Cette initiative fait suite à un contrôle rigoureux de plus de 500 stations-service et au déblocage de stocks stratégiques pour contrer la hausse des prix. Lors d'une réunion avec les ministres Roland Lescure, Serge Papin et Maud Bregeon, il a été convenu que certains distributeurs appliqueraient des plafonnements de prix.
Le ministère de l'Économie, tout en précisant qu'aucune mesure définitive n'était encore mise en œuvre, a souligné l'importance de la coopération entre le gouvernement et les acteurs du marché. Un porte-parole a déclaré : "Nous observons attentivement l'évolution des comportements pour déterminer les mesures nécessaires. Les engagements pris aujourd'hui témoignent d'une volonté de responsabilité sanitaire et économique."
Des prix qui font "du yoyo"
Avant cette réunion, TotalEnergies a décidé de maintenir un plafond de 1,99 euro par litre pour l'essence, mais a relevé le plafond à 2,09 euros pour le gazole. Dominique Schelcher, PDG de Coopérative U, a indiqué que les distributeurs étaient affectés par les fluctuations des prix des produits raffinés : "Notre marge de distribution atteint des niveaux historiquement bas," a-t-il affirmé, tout en garantissant que les prix à la pompe allaient « nettement baisser » ces prochains jours.

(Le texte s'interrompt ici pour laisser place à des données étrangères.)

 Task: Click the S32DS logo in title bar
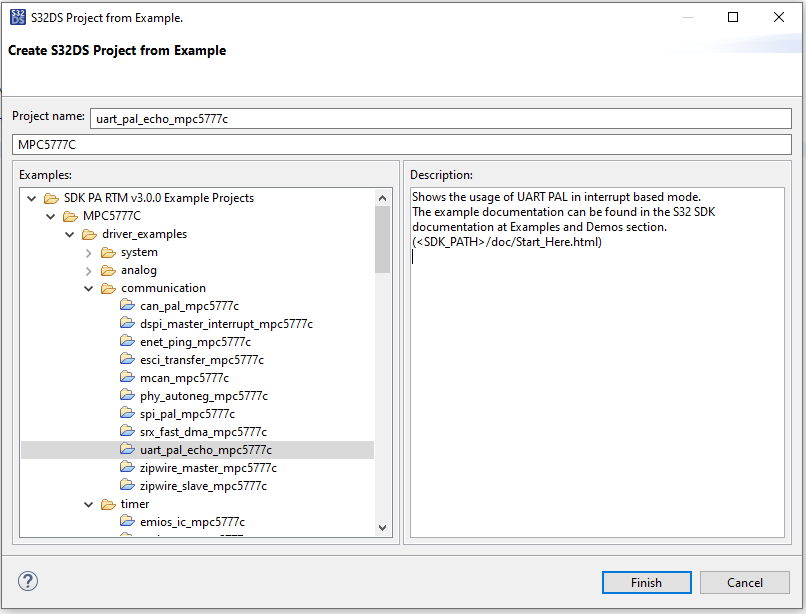19,18
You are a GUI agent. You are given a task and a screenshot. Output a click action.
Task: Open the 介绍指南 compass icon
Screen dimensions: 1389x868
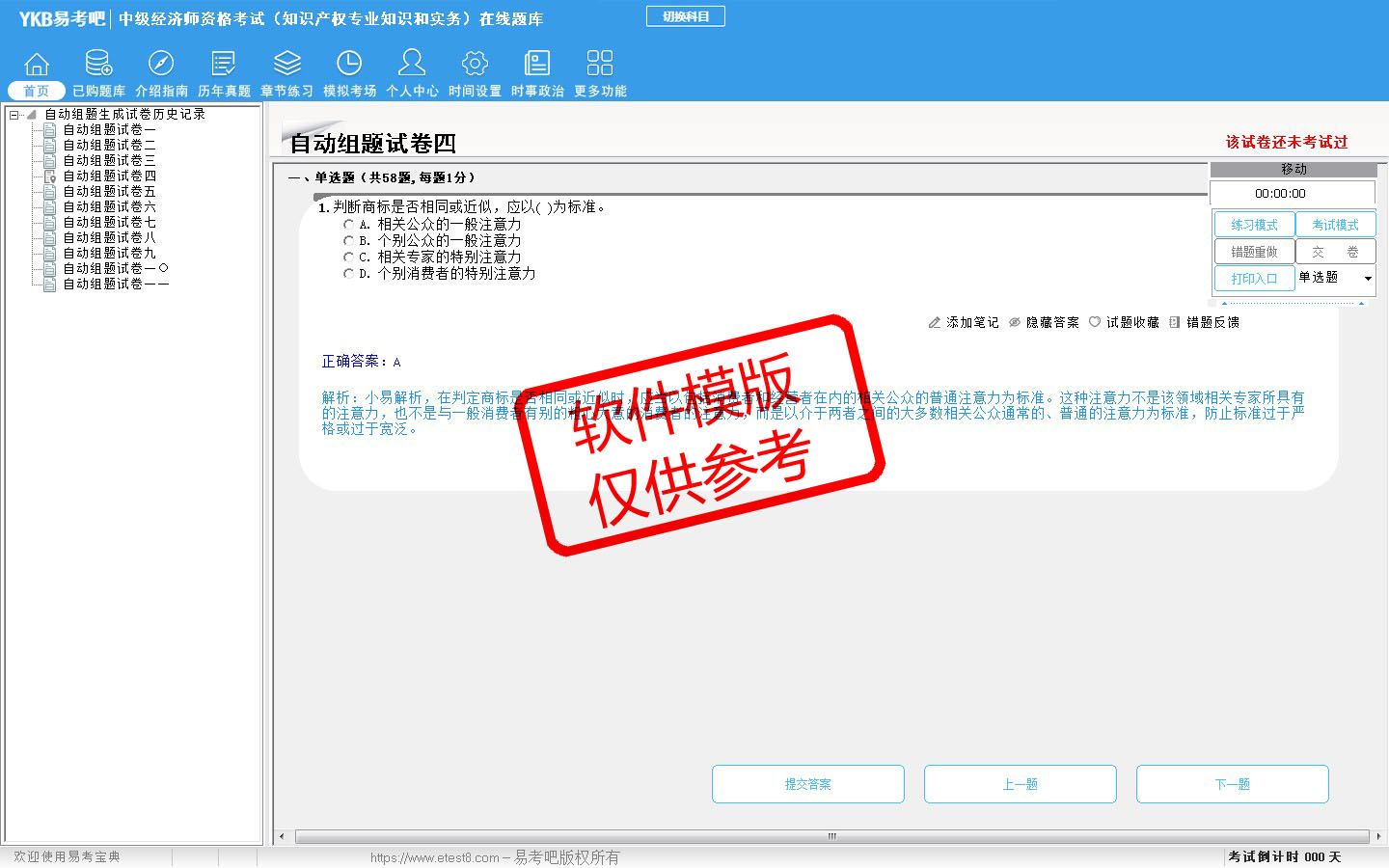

Anticipant également une baisse, Michel-Edouard Leclerc a mentionné une diminution de 30 centimes par litre d'ici à vendredi, rappelant que les prix des carburants continuaient de fluctuer. Francis Pousse, président de Mobilians, représentant 5 800 stations-service, a cependant mis en garde : "Nous sommes soumis à l'économie de marché, et il n'existe pas de solution magique pour stabiliser les prix."